Despite heaps of spending by third-party groups, a split Democratic field, and four endorsements by The Washington Post, Pat Mara, the lone Republican running in yesterday’s special election for an At-Large seat on the D.C. Council, finished third. Mara, making his third bid for a Council seat as a self-described “socially progressive Republican,” wound up with 11,367 votes, behind former Washington City Paper reporter Elissa Silverman, and the winner, Councilmember Anita Bonds, who was appointed to the seat last December by members of the D.C. Democratic State Committee that she oversees.

“Believe it or not I can get over it,” Mara, clutching a beer, said last night at what he surely planned would be a victory party at The Coupe in Columbia Heights. “I’m still the only Republican on the board of education.”

Mara entered the race hoping his blend of social values—which are much different from the national Republican Party’s—and distance from the ethical stench of the John A. Wilson Building would make him appealing to many of the city’s progressive voters. He carried pluralities in wards 2 and 3, but garnered just half Silverman’s total in his home turf of Ward 1, and didn’t fare much better in wards 4 or 6.

Despite his third loss in as many Council elections, Mara says he might not be finished yet. “I may run again,” he said. “I really care about the city. This is not the outcome many of us hoped for.”

But any chance that a Republican, even one who is ahead of his national party on issues like same-sex marriage and District voting rights, can win citywide office, might be fading. In his column today for NBC4, Chuck Thies, a Democratic strategist who backed Mara in this election, writes that Mara’s loss last night leaves the local Republican Party “without a star and raises questions about whether it can compete in an overwhelmingly Democratic town.”

Thies also doubts Mara will make another bid for the D.C. Council after this latest defeat. “Two years ago, Mara got 11,851 votes in a special election. Yesterday, he got 11,367 in a special election,” Thies writes in an email. “In 2008, he got 37,447 in a general election. He has lost to Michael Brown, Kwame Brown, Vincent Orange, and Anita Bonds.”

As for whether the urban Republican brand can be revived, Thies thinks there’s a chance, but that Mara isn’t the one to do it.

“Mara has a steel spine and moxie, but he is not a glutton for punishment,” he writes. “It is obvious that there simply aren’t enough votes for a white, male Republican to win a citywide election in D.C. at the present time. “I believe it is time for a female candidate to run with the torch.”

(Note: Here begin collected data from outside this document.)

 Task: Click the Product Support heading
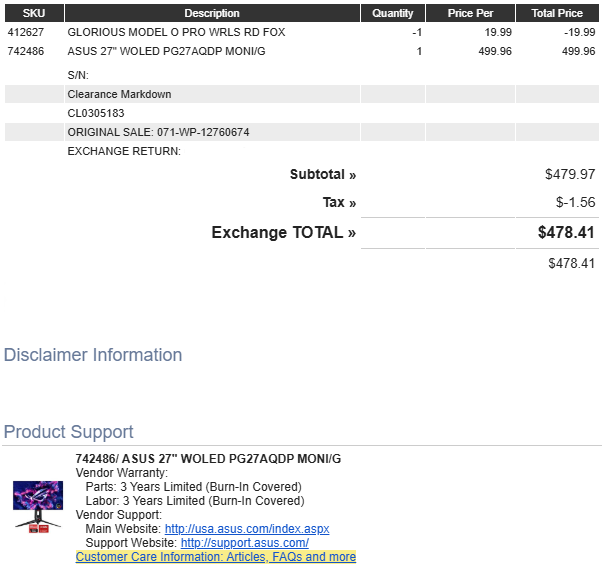click(68, 432)
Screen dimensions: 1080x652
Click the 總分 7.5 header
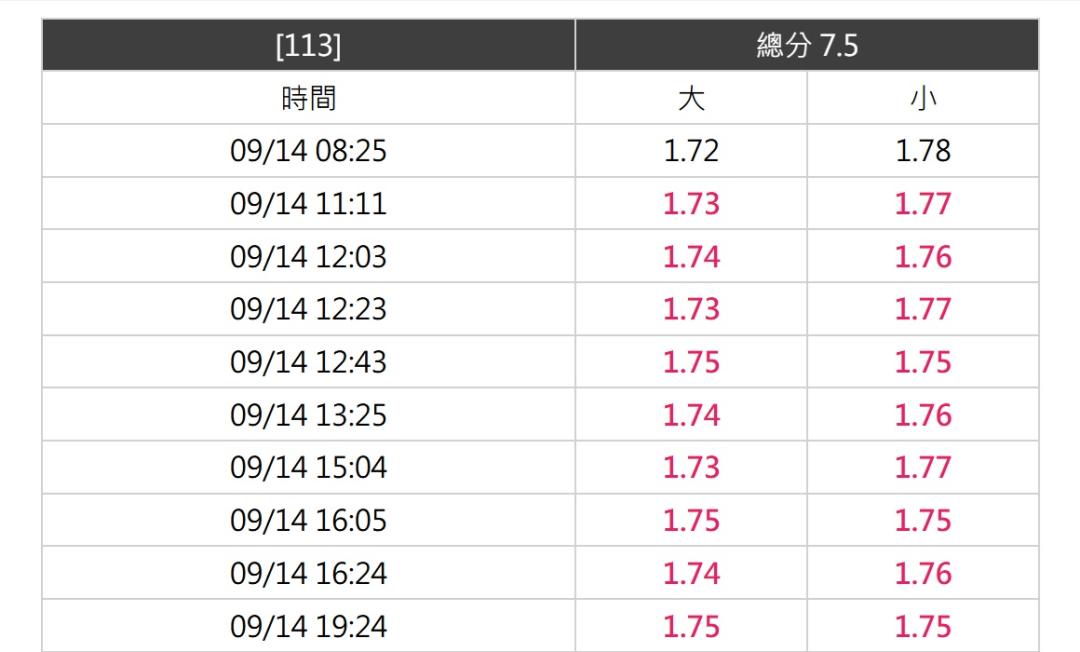pyautogui.click(x=807, y=45)
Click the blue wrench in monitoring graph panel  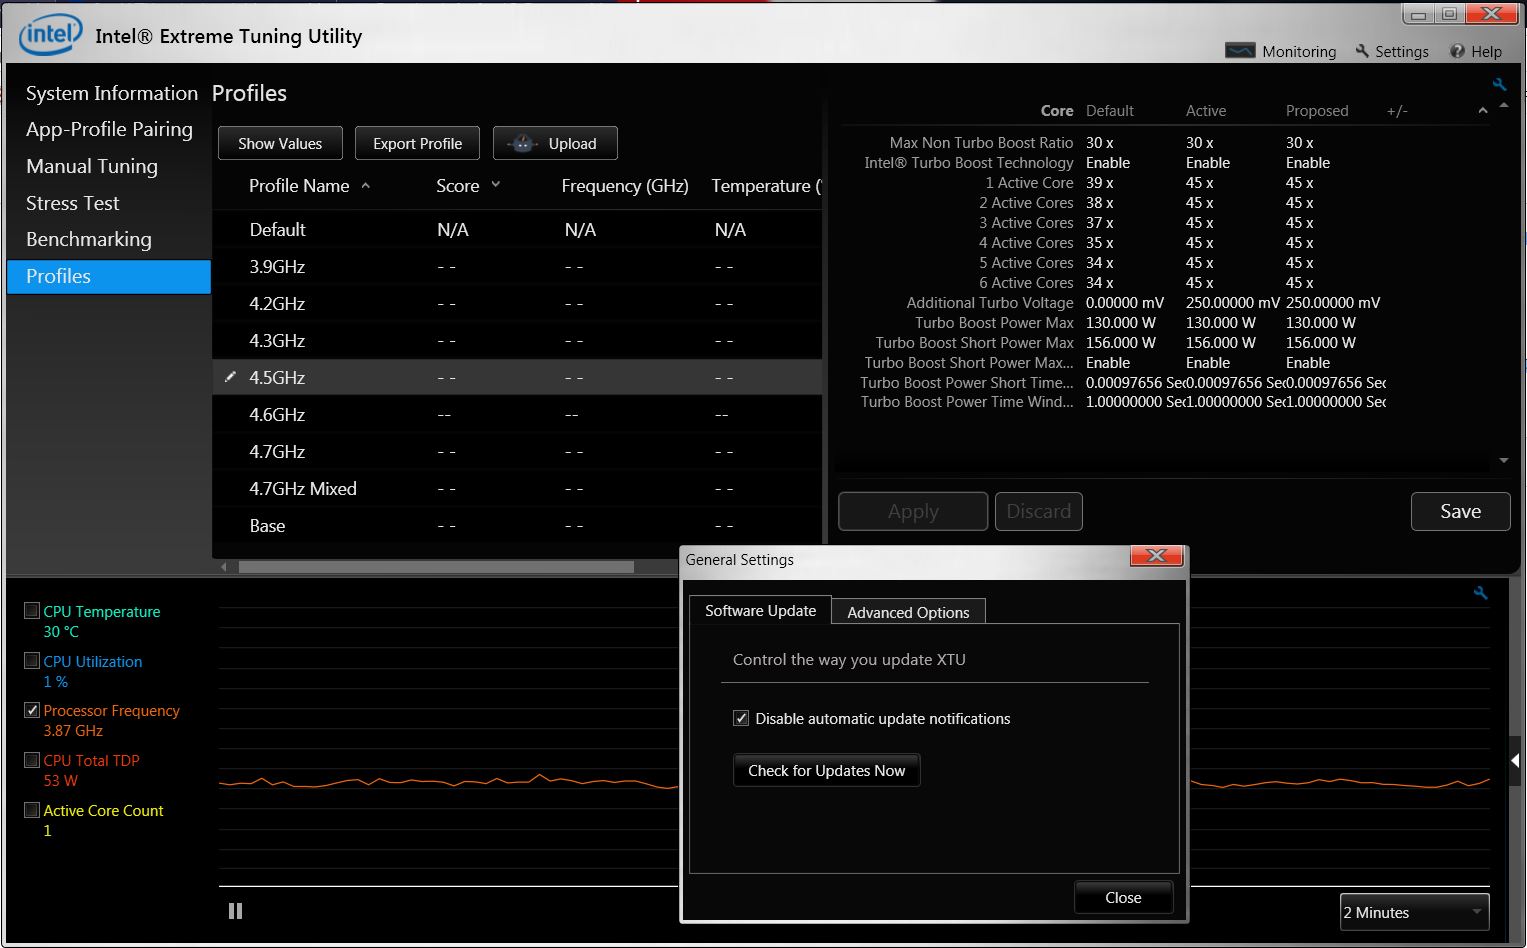(1481, 593)

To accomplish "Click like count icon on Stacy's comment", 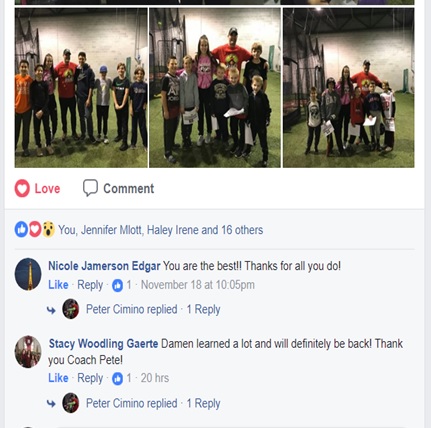I will pos(117,379).
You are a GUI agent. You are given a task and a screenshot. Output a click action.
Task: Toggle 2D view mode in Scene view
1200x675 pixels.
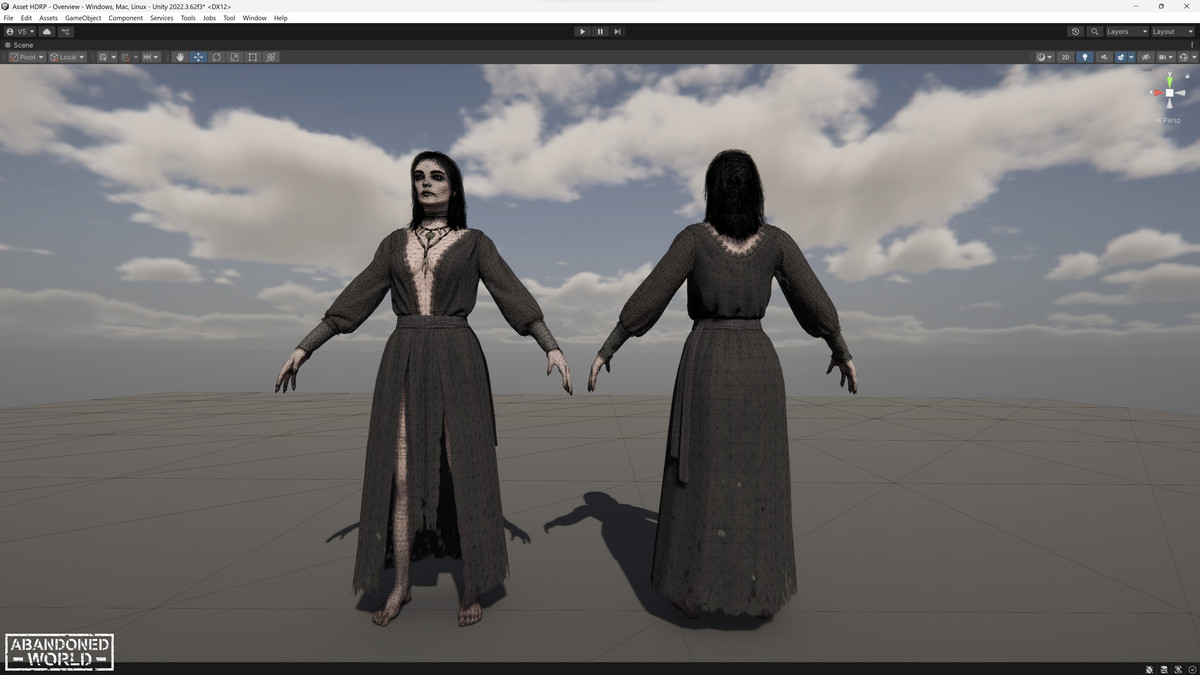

The last female Republican to run in a citywide election, Mary Brooks Beatty, barely made a dent in last year’s general election for an At-Large seat. As for Carol Schwartz, a former At-Large councilmember who Mara defeated in a 2008 primary, Thies says she’s not it, either.

“Carol is extinct,” he writes. “No, it has to be a young-ish GOP-er with the time and energy to build something among peers.”